Consumption-based billing is used in West Kelowna for five additional reasons:
To ensure recovery of operations and maintenance costs;
To create fairness and equity among all customers and customer classes;
To maintain transparent and understandable water rates;
To reflect the community’s environmental stewardship and water conservation objectives; and,
To guarantee water revenue stability from year-to-year
Residents in the specified Westbank Water Service Area pay for costs of borrowing to build the $17 Million Powers Creek Water Treatment Plant. Prior to the Westbank Water System being incorporated into the City of West Kelowna's operations on January 1, 2011, the water system was known as the Westbank Irrigation District, which had its own board of trustees and a defined service area.
Residents in the service area approved borrowing $11 million to supplement the costs of constructing the 54 mega litre (million litres) per day plant and an eight mega litre reservoir. The plant is state-of-the-art and provides its customers with drinking water that exceeds Interior Health Authority quality standards.
The four other service areas in the City of West Kelowna do not receive water from this plant. Since they do not benefit from the plant, they do not pay to recover the costs of borrowing to build the plant, nor are they required to pay for its operation and maintenance. This means their rates are lower.

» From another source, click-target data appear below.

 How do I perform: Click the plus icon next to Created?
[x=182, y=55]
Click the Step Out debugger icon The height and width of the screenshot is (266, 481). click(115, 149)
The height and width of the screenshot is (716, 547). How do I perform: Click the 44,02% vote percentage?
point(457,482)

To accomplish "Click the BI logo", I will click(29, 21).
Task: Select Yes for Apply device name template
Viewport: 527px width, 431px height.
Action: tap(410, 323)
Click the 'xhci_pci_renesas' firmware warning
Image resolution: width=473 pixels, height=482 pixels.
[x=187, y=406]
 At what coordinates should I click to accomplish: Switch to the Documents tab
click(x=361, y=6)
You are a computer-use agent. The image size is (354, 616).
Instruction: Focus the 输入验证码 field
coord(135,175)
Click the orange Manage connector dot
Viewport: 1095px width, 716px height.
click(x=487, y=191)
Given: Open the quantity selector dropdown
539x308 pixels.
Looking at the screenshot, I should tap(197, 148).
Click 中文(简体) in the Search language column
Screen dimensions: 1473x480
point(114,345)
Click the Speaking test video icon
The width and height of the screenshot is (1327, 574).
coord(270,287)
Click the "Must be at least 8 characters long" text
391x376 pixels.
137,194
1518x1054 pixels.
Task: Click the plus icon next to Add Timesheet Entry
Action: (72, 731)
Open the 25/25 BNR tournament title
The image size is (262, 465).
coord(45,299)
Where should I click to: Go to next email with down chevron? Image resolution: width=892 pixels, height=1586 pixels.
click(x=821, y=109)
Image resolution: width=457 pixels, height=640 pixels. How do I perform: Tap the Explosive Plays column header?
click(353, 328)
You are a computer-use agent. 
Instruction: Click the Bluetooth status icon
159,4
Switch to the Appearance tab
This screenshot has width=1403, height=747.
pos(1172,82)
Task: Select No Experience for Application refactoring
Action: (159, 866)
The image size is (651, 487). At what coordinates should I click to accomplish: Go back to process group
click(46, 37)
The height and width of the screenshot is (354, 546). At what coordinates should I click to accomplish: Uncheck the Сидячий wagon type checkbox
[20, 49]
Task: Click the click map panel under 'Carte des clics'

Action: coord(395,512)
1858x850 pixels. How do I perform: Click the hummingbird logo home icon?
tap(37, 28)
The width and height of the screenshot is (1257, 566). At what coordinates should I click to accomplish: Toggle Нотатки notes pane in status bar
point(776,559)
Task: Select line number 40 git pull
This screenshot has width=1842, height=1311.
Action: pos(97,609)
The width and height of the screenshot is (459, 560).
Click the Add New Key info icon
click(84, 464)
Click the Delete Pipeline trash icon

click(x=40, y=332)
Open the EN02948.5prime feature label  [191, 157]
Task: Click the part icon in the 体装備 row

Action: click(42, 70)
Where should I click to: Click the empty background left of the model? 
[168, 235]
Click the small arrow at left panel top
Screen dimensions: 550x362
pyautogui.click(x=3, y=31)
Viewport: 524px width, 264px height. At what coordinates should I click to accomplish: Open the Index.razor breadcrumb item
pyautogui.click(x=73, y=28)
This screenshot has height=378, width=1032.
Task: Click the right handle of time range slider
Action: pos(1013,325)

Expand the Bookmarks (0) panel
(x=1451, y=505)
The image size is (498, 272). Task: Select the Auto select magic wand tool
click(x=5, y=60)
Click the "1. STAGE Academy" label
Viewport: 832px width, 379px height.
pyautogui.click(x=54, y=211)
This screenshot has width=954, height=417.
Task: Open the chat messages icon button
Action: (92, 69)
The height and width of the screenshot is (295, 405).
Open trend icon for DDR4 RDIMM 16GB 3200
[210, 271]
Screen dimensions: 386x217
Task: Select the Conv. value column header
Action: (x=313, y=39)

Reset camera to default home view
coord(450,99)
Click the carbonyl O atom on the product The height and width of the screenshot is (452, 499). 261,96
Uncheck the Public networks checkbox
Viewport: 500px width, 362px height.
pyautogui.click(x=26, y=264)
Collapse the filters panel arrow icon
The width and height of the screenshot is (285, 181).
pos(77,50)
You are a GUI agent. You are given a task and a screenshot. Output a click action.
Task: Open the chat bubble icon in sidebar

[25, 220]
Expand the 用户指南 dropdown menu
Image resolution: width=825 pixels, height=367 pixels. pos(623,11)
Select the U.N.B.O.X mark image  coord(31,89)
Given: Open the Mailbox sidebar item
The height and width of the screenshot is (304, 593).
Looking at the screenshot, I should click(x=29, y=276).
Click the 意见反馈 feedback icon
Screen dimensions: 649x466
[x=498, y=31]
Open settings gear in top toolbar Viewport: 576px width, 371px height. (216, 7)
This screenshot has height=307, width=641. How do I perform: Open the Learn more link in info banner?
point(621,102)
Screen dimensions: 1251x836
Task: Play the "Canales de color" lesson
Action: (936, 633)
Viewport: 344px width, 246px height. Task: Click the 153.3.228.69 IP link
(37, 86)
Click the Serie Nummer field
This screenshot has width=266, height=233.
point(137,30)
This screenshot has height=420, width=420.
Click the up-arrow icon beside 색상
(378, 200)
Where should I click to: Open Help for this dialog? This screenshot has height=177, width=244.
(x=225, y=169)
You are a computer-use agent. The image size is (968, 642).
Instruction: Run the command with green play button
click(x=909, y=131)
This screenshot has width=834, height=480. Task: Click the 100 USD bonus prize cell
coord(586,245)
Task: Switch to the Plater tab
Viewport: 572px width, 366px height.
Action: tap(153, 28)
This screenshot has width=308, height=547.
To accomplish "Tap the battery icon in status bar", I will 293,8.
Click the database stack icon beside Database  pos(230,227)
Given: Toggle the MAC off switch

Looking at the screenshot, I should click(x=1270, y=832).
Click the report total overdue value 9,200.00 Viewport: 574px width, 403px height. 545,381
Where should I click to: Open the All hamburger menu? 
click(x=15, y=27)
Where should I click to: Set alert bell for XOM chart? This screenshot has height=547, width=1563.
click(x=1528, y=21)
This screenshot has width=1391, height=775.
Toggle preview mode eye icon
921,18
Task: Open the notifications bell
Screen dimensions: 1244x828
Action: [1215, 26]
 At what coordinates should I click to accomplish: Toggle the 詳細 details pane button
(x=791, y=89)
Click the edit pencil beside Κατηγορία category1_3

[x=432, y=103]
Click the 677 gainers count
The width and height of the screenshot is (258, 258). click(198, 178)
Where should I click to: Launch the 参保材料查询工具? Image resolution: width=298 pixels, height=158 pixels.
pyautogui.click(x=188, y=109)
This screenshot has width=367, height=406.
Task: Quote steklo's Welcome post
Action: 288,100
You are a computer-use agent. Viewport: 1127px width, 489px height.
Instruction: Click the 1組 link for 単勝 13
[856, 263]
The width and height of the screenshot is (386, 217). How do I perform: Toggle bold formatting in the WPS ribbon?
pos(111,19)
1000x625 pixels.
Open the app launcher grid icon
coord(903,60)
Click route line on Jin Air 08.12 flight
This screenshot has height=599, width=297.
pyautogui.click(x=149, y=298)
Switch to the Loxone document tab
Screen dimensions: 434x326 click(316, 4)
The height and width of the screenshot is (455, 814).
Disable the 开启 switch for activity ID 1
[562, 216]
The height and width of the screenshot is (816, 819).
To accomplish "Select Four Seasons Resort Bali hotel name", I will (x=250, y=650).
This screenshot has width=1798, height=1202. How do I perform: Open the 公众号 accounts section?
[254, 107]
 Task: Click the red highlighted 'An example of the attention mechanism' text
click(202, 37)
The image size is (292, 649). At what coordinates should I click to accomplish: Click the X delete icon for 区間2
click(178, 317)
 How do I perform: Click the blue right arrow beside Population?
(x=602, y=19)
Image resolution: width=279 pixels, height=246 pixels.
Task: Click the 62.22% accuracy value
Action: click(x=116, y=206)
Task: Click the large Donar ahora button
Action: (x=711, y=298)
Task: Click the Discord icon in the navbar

How Were Westbank Rates Determined?
West Kelowna Council has adopted the rates agreed to by the former Westbank Irrigation District after it commissioned a Water Rates Study in 2009, which outlined appropriate rates for water service including consideration for debt repayment, conservation and reserve building for future work.
The City of West Kelowna operates five water systems, none of which are interconnected in any way. The four other water systems are fundamentally less expensive to operate than the Westbank Water System. In future it is likely that they will require additional capital investment for treatment and filtration in order to meet Interior Health Authority water quality standards. This will impact rates.
How Were Rates for the Other Systems Determined?
At its March 22, 2011 meeting, Council supported the implementation of a consumption-based water billing component for West Kelowna Estates, Pritchard and Lakeview Water Service Areas and revised metered water rates for the Sunnyside Water Service Area.
Consumption-based billing began with the April to June 2011 quarter in the West Kelowna Estates, Pritchard and Lakeview Water Service Areas. The metered rates appeared on these customers' July 2011 utility bills.